─── Excerpted records
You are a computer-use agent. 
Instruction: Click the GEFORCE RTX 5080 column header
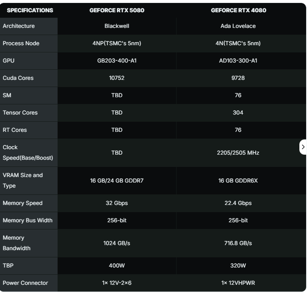(117, 10)
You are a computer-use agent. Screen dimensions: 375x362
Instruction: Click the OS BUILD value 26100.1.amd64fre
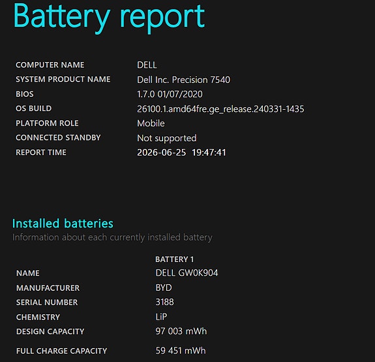pyautogui.click(x=220, y=109)
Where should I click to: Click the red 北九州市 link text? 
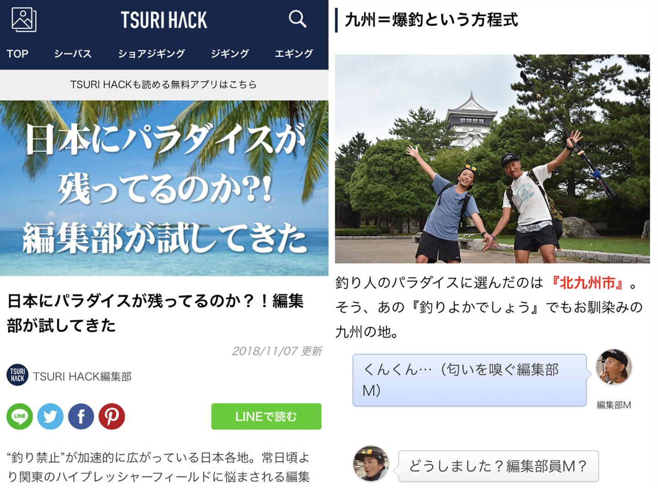588,283
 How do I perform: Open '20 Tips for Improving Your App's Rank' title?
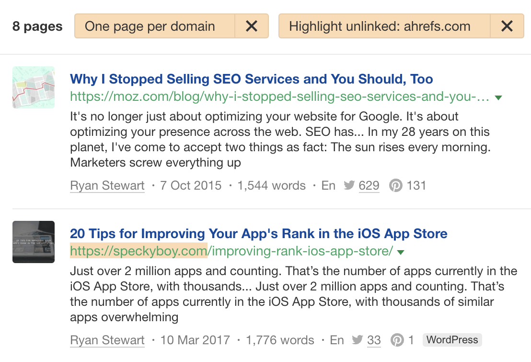[x=259, y=234]
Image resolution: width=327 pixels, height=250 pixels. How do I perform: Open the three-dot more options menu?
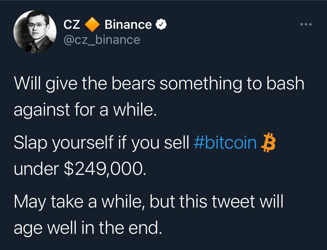pos(305,24)
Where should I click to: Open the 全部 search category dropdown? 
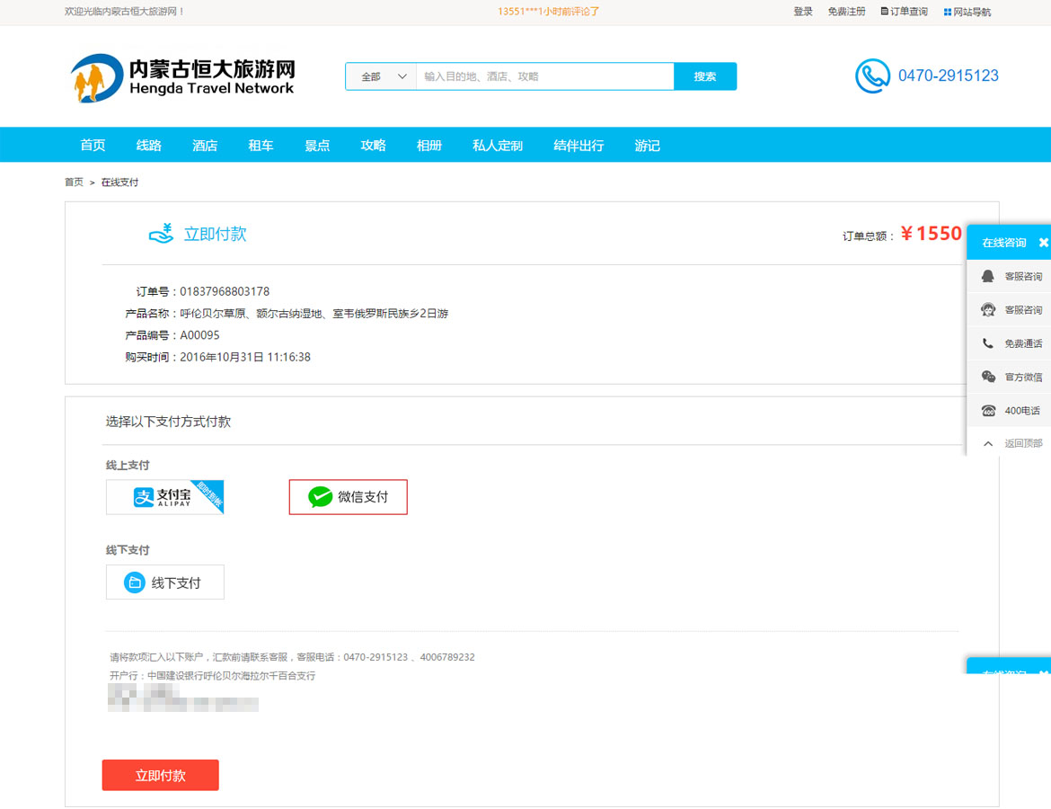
──────
*Task directions*
No pictures should appear in the copy. Print exactly the lines above from the line containing "Image resolution: width=327" through the last line of the data.

*Answer box*
Image resolution: width=327 pixels, height=250 pixels. How do I perform: Open the three-dot more options menu?
pos(305,24)
Where should I click to: Open the 全部 search category dropdown? 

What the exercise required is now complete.